The new RDR also foresees the setting up in each Member State of a national rural network that seeks to regroup organizations and administrations involved in rural development (cf. art 69 of RDR)

4 minimum targets have been determined:

  • To inventory and analyze sound transferable practices,
  • To organize and exchange experience and know-how,
  • To set up training program for GAL about to beset,
  • To ensure technical assistance for inter-territorial and transnational.

This network is then promoted to a European level to support the activities of national networks and develop transnational cooperation (art 67).
The rural network in France is in the process of being set up, priorities have been spelled out at the PSN: integrated approach to the stakes of rural development, improvement of the engineering aspect of the project, suitability between the FEADER and territory projects… etc
The final aspect of the network will be decided upon at a national cell which will rule on the activities, at the PDRH national base and at regional level thus enabling to adapt the activities carried out to the priorities defined in the 5 regional programs.


Changes at regional policy level

This implementation of the regional policy follows the same pattern as that of rural development. The EU has defined the strategic guidelines:

  • To encourage innovation and enterprising achievement spirit
  • To nurture an enterprising spirit
  • To create employment better qualified and more numerous.

These guidelines are set up in a framework document at the level of each Member State entitled "Cadre de reference stratégique national" (National Strategic Reference Framework). States also submit operational programs (OP) which determine the State's priorities (and/or of regions) and the manner in which the latter will carry its program.
In these new programs, objectives 1, 2 and 3, as defined in 2000-2006 programs disappear as well as the Community Initiative Programs (Interregional Equal, Leader and Urban).

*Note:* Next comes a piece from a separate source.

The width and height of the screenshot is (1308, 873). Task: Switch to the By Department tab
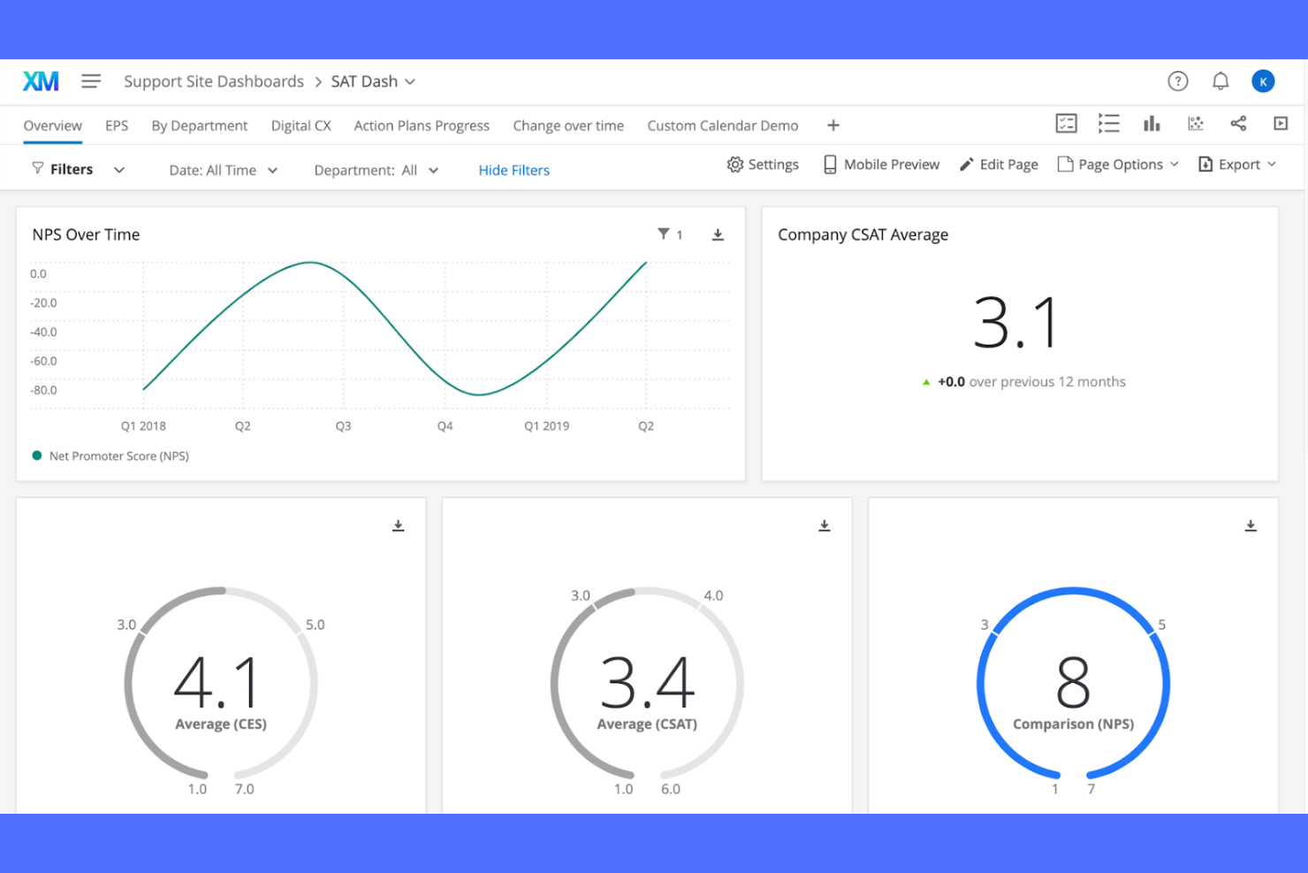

For 2007-2013, the EU defines three 3 new objectives:

  • "Convergence" which reiterates the priorities of objective 1 to improve growth condition and accelerate the convergence of less developed States and regions (PIB/inhabitant < to 75% of the community average. In France, only the overseas departments are concerned.
  • "Regional competitiveness and employment" correspond to the old objectives 2 and 3 and to the PIC. It aims at enhancing attractiveness and employment in regions, the focus is on innovation and training. This objective is of concern to all Member States and to the overall French territory, some regions such as Corsica will benefit from additional help to compensate for its being outside the framework of the convergence objective due to the "statistic effect".
  • "European territorial cooperation". This objective corresponds to the old INTERREG program and operates at three levels: cross-border cooperation through joint local and regional initiatives, transnational cooperation in strategic priorities (research, information, environment, etc.) as well as interregional cooperation and exchange of information.

At financing structure level, the procedure has been simplified. As of 2007, only three funds will ensure the functioning of the regional policy: FSE, FEDER and the Cohesion Fund.
The Budget allocated to the cohesion policy for the period 2007-2013 amounts to 347 billion Euros of Europe’s total budget.
The budget allocated to France amounts to 14.3 billion Euros.
For further information see the budget allocated to France.

France has submitted its CRSN to the commission in November 2006.